Data for review:
=-=-=-=-=
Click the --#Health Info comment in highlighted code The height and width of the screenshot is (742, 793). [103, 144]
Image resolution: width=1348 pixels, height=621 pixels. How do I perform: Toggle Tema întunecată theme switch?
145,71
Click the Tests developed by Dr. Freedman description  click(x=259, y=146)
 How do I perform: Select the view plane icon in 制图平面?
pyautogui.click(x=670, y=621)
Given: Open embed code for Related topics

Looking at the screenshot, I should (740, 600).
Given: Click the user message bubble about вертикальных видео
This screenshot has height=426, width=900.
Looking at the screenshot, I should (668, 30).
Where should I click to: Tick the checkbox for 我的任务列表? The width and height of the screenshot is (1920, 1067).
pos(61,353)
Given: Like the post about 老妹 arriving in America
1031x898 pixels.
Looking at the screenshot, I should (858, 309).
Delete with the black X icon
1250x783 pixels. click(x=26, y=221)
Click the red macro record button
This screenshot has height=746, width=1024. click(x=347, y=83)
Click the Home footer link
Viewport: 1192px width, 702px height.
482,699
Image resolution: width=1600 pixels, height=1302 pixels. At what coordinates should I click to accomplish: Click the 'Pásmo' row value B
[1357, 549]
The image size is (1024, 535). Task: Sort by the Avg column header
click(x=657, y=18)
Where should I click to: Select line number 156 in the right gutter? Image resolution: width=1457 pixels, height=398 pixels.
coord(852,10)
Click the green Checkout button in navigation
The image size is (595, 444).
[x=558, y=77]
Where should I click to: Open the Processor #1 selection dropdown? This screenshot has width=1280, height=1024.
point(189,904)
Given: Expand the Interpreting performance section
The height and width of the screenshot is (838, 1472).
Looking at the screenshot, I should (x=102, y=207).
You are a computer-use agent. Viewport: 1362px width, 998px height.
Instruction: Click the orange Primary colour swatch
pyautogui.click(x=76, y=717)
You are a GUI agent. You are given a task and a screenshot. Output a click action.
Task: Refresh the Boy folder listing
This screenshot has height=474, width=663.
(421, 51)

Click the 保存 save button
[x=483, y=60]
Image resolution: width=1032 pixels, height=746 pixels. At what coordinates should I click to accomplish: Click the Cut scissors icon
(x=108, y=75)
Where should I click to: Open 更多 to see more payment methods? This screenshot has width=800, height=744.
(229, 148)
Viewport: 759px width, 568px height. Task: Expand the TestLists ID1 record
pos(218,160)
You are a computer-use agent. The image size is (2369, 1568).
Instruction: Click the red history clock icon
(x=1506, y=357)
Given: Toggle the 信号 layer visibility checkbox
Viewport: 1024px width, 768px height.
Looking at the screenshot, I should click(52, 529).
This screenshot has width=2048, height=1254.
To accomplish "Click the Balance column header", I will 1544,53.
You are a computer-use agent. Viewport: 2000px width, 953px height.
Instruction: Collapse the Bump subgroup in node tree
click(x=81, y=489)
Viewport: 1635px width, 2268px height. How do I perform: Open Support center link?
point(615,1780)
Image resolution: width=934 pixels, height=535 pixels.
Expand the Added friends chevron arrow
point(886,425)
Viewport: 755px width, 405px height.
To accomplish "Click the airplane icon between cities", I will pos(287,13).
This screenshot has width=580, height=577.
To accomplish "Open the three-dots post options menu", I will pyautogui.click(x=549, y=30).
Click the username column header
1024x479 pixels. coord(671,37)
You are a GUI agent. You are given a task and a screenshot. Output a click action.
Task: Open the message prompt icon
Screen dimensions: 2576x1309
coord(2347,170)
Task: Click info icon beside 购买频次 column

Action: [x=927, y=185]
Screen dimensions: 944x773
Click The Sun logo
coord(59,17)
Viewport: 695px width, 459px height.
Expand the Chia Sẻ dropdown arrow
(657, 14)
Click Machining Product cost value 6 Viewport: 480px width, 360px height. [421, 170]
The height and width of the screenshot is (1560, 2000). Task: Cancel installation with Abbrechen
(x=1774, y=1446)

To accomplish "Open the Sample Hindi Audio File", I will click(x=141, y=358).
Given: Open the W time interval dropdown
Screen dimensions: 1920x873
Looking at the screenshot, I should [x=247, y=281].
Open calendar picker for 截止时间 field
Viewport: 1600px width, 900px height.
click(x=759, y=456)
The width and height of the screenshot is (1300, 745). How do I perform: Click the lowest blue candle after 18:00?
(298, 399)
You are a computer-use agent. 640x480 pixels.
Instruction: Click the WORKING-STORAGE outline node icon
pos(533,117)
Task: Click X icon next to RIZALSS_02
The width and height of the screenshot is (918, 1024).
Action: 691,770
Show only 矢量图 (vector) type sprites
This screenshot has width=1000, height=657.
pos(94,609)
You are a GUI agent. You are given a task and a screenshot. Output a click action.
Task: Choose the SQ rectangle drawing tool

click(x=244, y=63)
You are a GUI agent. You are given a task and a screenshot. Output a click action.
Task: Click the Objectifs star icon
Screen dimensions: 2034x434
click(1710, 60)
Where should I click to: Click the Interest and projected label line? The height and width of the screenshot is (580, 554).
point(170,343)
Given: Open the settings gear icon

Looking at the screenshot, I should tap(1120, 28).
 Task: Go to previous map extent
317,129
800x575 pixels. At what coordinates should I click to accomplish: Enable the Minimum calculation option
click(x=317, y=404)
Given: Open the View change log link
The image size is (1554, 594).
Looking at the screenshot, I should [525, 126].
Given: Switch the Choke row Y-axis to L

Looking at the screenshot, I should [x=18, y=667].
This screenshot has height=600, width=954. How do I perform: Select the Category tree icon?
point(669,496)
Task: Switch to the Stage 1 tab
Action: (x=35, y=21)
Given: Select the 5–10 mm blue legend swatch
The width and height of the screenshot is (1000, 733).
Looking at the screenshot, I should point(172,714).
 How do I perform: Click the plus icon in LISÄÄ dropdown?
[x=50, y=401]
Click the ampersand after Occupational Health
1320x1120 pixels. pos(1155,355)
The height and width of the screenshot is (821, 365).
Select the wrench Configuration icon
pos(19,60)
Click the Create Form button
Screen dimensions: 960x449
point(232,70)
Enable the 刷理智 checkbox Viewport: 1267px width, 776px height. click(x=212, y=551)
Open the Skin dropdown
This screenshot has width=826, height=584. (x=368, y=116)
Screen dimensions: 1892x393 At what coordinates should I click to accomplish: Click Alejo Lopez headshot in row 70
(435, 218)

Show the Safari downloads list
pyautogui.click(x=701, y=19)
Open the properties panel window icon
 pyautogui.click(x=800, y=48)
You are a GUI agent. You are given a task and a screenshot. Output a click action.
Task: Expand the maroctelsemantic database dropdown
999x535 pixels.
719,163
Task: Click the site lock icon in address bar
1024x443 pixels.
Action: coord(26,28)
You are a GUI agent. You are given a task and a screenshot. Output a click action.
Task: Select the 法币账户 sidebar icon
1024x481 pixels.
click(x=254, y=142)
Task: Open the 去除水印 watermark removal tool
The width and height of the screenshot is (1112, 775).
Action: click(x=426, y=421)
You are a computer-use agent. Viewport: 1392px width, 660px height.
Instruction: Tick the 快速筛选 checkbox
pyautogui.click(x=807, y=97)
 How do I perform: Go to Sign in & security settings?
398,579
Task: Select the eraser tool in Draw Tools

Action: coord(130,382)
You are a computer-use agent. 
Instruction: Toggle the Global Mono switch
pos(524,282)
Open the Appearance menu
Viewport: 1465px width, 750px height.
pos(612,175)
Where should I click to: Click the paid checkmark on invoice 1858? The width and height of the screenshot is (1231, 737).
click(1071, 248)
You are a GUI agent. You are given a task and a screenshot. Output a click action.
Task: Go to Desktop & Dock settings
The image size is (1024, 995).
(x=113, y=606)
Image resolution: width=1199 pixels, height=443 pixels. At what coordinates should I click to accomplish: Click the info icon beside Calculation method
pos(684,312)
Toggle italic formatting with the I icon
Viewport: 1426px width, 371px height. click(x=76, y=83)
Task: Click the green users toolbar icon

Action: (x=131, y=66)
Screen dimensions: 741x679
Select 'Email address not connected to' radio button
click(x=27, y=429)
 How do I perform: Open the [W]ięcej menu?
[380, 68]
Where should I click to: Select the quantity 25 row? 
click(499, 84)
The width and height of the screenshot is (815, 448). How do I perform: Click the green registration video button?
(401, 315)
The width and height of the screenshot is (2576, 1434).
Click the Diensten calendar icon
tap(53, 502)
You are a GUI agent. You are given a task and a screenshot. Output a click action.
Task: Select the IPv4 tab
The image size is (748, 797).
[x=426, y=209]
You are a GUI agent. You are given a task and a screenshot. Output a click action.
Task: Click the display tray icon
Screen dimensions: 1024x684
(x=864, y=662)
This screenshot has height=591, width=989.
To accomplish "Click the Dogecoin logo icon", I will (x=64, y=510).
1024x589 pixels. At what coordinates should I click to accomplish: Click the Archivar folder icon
=-=-=-=-=
Using the records, work out how many lines include "computer", and reply with that number alone.

6